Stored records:
--------------------------------
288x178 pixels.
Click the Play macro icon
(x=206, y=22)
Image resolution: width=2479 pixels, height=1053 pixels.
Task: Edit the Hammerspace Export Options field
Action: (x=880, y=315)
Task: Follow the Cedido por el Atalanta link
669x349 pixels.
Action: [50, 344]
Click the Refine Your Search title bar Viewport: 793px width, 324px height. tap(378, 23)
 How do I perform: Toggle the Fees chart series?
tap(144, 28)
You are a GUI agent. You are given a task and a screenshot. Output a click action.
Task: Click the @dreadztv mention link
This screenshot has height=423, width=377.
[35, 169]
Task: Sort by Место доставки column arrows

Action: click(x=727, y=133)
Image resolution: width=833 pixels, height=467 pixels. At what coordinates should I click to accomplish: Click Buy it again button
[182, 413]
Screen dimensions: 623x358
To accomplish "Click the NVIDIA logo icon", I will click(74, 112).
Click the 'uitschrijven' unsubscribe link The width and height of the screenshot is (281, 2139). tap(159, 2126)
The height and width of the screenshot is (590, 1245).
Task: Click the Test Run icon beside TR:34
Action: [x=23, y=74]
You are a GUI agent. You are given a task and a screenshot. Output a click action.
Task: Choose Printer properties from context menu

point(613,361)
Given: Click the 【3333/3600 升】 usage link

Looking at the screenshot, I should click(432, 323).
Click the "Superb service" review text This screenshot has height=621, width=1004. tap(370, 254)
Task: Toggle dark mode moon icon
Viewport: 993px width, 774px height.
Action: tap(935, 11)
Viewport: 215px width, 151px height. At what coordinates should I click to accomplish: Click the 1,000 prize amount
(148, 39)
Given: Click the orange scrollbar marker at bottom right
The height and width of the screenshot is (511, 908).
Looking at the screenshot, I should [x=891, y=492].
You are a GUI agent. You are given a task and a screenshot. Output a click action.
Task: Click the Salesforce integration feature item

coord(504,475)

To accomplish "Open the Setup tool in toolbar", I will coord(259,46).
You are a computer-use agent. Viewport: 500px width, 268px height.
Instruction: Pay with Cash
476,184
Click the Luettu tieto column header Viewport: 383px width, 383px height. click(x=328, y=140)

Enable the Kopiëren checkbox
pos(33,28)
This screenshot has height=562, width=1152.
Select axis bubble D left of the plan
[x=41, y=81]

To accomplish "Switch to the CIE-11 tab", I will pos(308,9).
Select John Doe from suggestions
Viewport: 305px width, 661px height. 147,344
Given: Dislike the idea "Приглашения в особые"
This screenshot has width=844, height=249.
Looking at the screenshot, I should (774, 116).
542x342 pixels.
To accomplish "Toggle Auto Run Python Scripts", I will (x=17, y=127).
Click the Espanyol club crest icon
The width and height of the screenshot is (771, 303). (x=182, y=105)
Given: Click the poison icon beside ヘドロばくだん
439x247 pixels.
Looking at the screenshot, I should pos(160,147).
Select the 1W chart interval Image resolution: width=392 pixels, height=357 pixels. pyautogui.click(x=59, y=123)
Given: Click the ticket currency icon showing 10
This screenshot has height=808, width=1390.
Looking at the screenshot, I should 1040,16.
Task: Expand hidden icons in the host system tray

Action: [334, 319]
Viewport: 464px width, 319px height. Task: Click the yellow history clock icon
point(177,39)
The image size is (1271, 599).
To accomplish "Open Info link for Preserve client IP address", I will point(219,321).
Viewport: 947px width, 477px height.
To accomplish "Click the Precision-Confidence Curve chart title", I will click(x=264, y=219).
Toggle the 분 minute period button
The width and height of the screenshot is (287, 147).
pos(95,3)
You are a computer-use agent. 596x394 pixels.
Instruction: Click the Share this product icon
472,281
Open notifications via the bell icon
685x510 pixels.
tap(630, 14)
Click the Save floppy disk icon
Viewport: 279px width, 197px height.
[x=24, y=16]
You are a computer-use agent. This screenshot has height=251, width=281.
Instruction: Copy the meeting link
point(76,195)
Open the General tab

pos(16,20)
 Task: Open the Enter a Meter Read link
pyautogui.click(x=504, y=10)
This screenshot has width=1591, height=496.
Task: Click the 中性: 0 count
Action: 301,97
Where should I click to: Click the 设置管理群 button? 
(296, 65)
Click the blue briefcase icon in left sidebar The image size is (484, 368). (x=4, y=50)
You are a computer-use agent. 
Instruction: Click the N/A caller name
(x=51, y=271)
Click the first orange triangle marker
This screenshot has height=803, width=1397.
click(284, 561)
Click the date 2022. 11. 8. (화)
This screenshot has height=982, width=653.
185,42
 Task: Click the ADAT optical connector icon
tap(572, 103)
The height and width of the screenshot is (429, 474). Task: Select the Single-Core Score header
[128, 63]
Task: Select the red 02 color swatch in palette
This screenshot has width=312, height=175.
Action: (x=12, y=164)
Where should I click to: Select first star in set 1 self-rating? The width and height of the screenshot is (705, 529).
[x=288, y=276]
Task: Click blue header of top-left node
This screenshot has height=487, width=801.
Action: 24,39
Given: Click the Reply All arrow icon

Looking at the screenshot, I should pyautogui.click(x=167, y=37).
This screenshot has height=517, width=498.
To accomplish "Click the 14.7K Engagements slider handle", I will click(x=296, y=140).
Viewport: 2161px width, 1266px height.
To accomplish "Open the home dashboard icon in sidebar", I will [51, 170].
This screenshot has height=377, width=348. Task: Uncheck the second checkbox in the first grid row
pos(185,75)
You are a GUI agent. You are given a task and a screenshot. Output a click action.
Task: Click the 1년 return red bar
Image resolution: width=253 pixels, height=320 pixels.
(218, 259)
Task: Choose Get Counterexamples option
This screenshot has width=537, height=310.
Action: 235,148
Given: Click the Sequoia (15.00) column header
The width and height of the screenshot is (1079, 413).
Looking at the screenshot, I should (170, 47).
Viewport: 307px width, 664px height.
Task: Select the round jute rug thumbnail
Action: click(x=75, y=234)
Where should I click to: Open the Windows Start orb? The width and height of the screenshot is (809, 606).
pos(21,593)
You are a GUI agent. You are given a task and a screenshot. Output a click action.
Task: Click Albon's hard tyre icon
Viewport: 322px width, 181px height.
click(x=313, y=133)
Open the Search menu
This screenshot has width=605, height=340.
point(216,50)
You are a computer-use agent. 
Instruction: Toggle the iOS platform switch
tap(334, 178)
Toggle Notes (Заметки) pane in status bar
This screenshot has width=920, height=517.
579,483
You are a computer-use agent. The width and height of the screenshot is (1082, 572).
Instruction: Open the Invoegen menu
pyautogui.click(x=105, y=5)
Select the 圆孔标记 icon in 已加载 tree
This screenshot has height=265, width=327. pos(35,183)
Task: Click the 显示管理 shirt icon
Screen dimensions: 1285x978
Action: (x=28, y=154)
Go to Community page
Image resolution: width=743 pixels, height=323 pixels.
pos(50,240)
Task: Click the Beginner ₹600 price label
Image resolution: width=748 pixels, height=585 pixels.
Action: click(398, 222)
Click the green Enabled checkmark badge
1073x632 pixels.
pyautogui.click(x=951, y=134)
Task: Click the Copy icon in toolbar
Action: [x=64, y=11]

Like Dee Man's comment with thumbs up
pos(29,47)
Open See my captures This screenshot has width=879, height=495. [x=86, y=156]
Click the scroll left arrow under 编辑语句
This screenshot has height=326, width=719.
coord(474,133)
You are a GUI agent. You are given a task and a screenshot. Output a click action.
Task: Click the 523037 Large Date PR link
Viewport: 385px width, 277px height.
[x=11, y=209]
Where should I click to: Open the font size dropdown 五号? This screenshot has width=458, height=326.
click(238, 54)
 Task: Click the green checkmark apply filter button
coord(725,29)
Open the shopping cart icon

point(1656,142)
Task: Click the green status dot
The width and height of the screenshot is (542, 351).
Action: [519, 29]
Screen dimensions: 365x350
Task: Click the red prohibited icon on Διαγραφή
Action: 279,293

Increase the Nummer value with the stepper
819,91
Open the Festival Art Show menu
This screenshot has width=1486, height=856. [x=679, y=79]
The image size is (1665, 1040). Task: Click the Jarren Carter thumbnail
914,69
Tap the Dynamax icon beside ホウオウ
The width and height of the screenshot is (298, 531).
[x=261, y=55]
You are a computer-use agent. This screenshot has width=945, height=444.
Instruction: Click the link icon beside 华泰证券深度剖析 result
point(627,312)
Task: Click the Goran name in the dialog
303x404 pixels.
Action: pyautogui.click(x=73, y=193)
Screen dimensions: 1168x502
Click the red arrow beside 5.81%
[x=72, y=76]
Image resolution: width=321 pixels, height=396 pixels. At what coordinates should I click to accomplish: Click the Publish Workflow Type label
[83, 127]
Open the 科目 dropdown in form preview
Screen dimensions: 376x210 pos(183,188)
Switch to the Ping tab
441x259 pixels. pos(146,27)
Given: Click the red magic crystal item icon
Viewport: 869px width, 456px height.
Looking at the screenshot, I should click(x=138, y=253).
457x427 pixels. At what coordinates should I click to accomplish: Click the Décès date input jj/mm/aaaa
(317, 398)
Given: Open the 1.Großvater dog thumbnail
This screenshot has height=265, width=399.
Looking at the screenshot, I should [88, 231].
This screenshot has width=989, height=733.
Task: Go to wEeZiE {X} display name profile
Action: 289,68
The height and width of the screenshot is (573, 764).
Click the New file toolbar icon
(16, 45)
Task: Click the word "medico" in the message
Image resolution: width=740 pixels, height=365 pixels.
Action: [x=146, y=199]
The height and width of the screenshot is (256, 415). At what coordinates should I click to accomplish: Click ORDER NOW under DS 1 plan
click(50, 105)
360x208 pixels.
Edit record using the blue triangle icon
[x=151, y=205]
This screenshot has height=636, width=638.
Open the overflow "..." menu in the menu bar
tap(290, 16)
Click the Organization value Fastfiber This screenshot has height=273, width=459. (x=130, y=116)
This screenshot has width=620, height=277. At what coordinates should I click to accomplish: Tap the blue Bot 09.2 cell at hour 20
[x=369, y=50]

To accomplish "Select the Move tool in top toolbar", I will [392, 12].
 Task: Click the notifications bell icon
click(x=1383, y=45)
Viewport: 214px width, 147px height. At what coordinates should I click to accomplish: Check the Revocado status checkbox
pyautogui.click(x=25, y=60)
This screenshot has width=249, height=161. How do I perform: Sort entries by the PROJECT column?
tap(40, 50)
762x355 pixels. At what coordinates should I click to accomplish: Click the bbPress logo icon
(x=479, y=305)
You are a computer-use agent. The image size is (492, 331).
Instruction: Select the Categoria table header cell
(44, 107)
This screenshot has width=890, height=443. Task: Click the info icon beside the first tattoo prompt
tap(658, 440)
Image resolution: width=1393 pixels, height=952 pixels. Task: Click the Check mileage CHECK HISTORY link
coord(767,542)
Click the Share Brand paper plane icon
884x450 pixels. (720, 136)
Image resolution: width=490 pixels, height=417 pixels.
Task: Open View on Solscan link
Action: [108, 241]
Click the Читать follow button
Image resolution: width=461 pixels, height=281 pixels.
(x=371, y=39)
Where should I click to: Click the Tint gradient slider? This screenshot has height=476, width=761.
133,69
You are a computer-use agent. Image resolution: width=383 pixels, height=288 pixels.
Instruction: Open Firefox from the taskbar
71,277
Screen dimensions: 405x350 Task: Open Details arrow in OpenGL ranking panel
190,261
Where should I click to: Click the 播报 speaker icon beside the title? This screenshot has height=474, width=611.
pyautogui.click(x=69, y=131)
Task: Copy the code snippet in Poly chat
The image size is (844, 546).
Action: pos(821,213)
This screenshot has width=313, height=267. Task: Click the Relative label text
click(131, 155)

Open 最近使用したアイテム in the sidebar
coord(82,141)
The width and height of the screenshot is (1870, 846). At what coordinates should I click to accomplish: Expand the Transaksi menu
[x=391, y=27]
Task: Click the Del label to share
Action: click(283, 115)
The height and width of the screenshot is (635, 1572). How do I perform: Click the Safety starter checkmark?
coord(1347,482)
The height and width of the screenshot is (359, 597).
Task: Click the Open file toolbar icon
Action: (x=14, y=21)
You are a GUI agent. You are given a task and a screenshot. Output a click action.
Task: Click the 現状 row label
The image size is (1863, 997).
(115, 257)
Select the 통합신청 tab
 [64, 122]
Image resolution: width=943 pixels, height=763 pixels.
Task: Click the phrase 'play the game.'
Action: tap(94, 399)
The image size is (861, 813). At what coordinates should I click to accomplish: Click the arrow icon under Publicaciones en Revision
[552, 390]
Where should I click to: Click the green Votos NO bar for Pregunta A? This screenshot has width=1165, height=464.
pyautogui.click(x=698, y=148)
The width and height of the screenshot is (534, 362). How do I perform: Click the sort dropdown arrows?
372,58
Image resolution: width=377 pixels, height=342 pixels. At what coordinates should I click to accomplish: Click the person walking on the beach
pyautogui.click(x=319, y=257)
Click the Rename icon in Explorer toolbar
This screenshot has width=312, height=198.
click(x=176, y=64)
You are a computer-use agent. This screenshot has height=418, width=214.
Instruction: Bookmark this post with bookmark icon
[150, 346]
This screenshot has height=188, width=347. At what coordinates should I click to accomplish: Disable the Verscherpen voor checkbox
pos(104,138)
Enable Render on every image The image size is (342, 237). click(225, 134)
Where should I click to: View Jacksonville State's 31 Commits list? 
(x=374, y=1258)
--------------------------------
▸ WHAT THE TASK ASKS
Which lines in the records above include the word "computer"? Copy them out.

▸ EXERCISE RESPONSE
You are a computer-use agent. Viewport: 500px width, 268px height.
You are a computer-use agent. 596x394 pixels.
You are a computer-use agent. This screenshot has height=251, width=281.
You are a computer-use agent. 
You are a computer-use agent. 
You are a computer-use agent. The width and height of the screenshot is (1082, 572).
You are a computer-use agent. This screenshot has width=945, height=444.
You are a computer-use agent. The image size is (492, 331).
You are a computer-use agent. Image resolution: width=383 pixels, height=288 pixels.
You are a computer-use agent. This screenshot has height=418, width=214.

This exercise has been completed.